Seven years ago, Carmen Hegarty was in a financial hole.
She had about $85,000 in car loans, credit cards and other debts – and health issues had forced her out of her job.
“I had credit cards, I had a wage sacrifice vehicle from my job and I was behind on rent,” the 52-year-old from Cairns said.
“I was getting to the stage where I was going to have to become homeless.”
After speaking to a financial adviser, Carmen declared bankruptcy in May 2016.
Since then, she has recovered piece by piece.
She now works as a financial counselor with the Indigenous Consumer Assistance Network (ICAN) in Cairns, helping others in financial difficulty.
For ABC Everyday Money Q&A, we sat down with Carmen to hear her story.
How did you find yourself in a difficult financial situation?
I am a single mother and worked in the federal government for 10 years. I was not well health wise and it started to affect my work. I ended up quitting, and it was a huge disappointment because I loved what I was doing.
I had to go to Centrelink, and that’s where the money issues started. I couldn’t pay the mounting debts and had to ask my family and friends for money.
I ended up moving back in with my mother and a friend recommended that I see a financial advisor. I was about $85,000 in debt and he recommended I file for bankruptcy.
You would have $50 to last until the next payday while all your other debts were paid off, but you never had any wiggle room.
How did you get up?
I trained as a phlebotomist [a health worker who collects blood and other samples for testing]. I did that for about two and a half years. I was working part-time and it wasn’t too stressful, so it helped while I recovered.
A friend of mine worked at ICAN. She told me there was a vacancy for a trainee financial advisor. While you were working, you were training for your degree in financial counseling. This is where I learned a lot about financial literacy.
A colleague of mine has designed a tool called Yarnin’ Money, and it’s being used to teach Aboriginal and Torres Strait Islander people about financial literacy and the intergenerational trauma that we’ve been through.
In one of these workshops, I really understood that my problems with money really came from my childhood, and I realized that I didn’t want to be in this situation anymore.
How has your relationship with money changed?
While I was working on my financial counseling degree, I bought a big tin can. I was spending $17 a day eating breakfast at the cafe near work, so I decided to put that $17 a day in the box and open it when I graduated.
When 2020 came I was in lockdown and didn’t have the usual graduation ceremony.
I also have a savings account that I can’t touch, and I saved to buy a car.
It was used and cost around $9,000, but I had that money because I saved it. I had never done this before. It was very liberating to feel that “I can do this”.
What advice would you give to people who find themselves in financial difficulty?
Sometimes, to learn things, you have to hit rock bottom. You can’t give up, you have to keep going. Some people feel there is nothing to gain, they feel trapped.
As a financial advisor, once you start telling people about where you’ve been, that’s when you start hearing their story.

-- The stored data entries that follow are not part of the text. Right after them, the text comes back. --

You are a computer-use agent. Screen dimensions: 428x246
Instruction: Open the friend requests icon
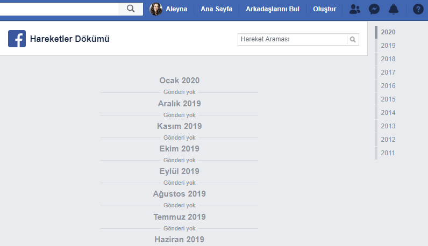[354, 9]
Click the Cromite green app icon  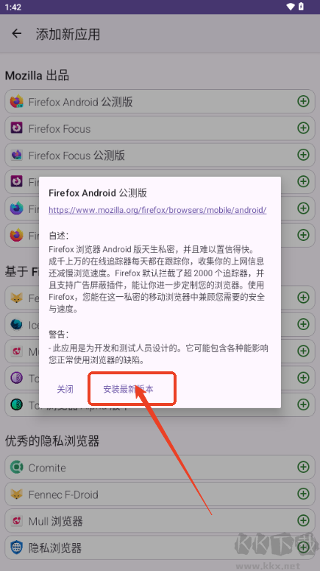pyautogui.click(x=17, y=467)
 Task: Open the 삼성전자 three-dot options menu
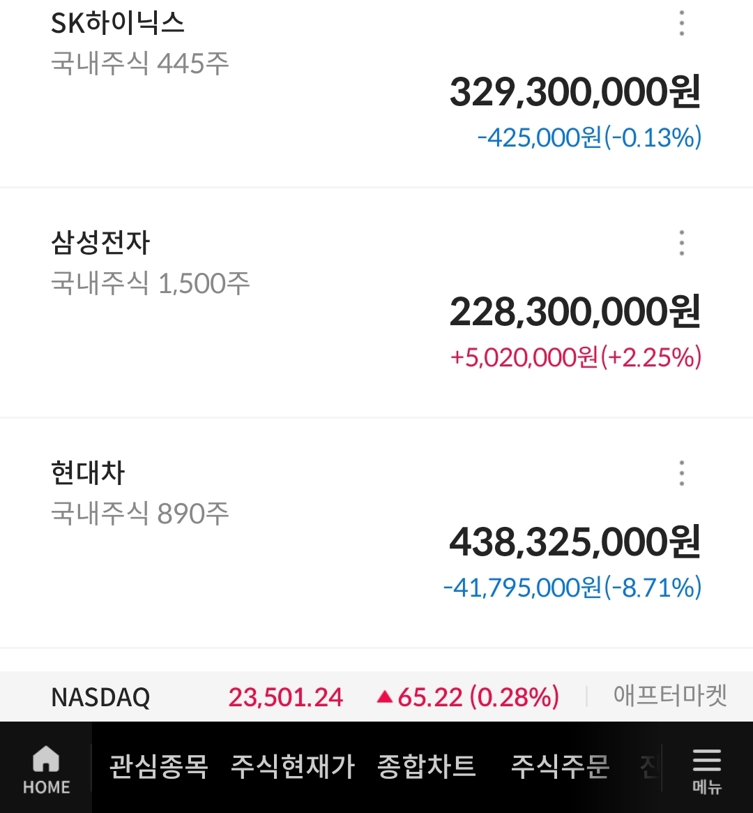coord(681,243)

Consulting a financial advisor can help you manage your finances and get rid of your creditors. Then you can handle your other issues without the added weight of creditors chasing you.
I can see the relief on the client’s face – he’s thinking “Oh my god, why didn’t I do this sooner”.
What are your goals now?
If I can live a life like my mother, I will be happy.
I think of the quote: “If I become my mother, or even half the woman she is, I will consider my life an achievement.”
My next adventure is saving up for a 4×4. I also want to buy myself a small caravan.
I’m not interested in buying a house, I want something mobile and small.
I’m not interested in any of the material stuff, just me and my cats and a 4×4 with a small trailer in the back.
This interview has been edited for clarity and conciseness.
You should consider obtaining independent professional advice based on your particular circumstances.